We are seeing some progress. The recent G20 Rome Leaders’ Declaration noted that we are about halfway to the $100 billion target, with pledges of nearly $45 billion in recycled SDRs. While a public breakdown of this isn’t available, France, the UK, Canada, Italy, and Spain have all announced their intention to recycle 20% of their SDRs. At the Forum on China-Africa Cooperation, held in Senegal last month, China also announced that it is ready to channel $10 billion worth of its SDRs to African countries.

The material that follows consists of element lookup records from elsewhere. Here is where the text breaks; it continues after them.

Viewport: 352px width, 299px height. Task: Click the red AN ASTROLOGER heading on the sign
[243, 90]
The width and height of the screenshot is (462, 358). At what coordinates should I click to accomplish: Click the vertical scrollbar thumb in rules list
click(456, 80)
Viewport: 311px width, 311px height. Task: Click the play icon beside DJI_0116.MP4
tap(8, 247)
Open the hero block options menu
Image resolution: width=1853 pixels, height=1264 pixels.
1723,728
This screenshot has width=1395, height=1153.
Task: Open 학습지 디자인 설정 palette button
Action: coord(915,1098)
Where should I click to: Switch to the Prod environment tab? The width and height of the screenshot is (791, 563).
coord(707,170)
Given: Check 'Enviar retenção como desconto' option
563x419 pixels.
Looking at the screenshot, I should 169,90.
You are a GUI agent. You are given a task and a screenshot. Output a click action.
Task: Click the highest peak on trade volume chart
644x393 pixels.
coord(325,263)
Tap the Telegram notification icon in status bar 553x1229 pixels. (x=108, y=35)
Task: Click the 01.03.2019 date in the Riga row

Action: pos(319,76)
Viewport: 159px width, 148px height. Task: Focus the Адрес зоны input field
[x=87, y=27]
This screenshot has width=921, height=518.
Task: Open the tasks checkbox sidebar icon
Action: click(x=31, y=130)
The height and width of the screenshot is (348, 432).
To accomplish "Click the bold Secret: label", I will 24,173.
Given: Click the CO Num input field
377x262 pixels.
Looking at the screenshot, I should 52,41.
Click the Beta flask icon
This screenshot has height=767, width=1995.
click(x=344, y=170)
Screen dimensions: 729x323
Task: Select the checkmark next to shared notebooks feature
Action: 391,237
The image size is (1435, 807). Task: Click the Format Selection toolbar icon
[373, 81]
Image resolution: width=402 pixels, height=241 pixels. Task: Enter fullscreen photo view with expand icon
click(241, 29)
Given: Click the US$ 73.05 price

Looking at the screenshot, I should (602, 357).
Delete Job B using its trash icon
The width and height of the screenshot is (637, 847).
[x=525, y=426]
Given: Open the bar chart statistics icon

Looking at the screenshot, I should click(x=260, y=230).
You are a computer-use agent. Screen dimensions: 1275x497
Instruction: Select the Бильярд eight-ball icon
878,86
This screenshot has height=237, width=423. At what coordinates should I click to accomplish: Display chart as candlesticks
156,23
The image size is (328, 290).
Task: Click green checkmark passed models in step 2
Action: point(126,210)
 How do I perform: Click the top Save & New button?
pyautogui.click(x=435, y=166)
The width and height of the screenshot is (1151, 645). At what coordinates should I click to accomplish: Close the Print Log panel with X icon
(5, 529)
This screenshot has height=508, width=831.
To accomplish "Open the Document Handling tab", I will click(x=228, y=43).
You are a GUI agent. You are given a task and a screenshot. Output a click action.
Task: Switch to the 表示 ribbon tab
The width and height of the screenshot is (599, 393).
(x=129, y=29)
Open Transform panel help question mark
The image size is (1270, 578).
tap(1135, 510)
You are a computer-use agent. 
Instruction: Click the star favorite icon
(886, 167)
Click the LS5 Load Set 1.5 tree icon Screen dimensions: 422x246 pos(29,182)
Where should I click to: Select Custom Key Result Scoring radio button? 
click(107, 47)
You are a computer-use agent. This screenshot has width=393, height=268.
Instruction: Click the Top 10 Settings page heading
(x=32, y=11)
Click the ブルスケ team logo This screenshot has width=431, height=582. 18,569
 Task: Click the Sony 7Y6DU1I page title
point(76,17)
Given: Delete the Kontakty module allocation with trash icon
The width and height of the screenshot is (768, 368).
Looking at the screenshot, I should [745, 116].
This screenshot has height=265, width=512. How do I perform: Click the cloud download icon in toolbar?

France, which assumes presidency of the European Union in 2022, might play a key role in rallying other EU states to recycle their SDRs. EU member states, which were collectively allocated $170 billion (26% of the total) have already expressed a desire to recycle their SDRs to developing countries. The IMF, finance ministers, and central banks will play a critical role in ensuring that this happens. As SDR recycling is voluntary, the political will of rich nations’ leaders is also needed.

Rasna Warah is a Kenyan writer and journalist who is working with the ONE Campaign’s COVID-19 Aftershocks project.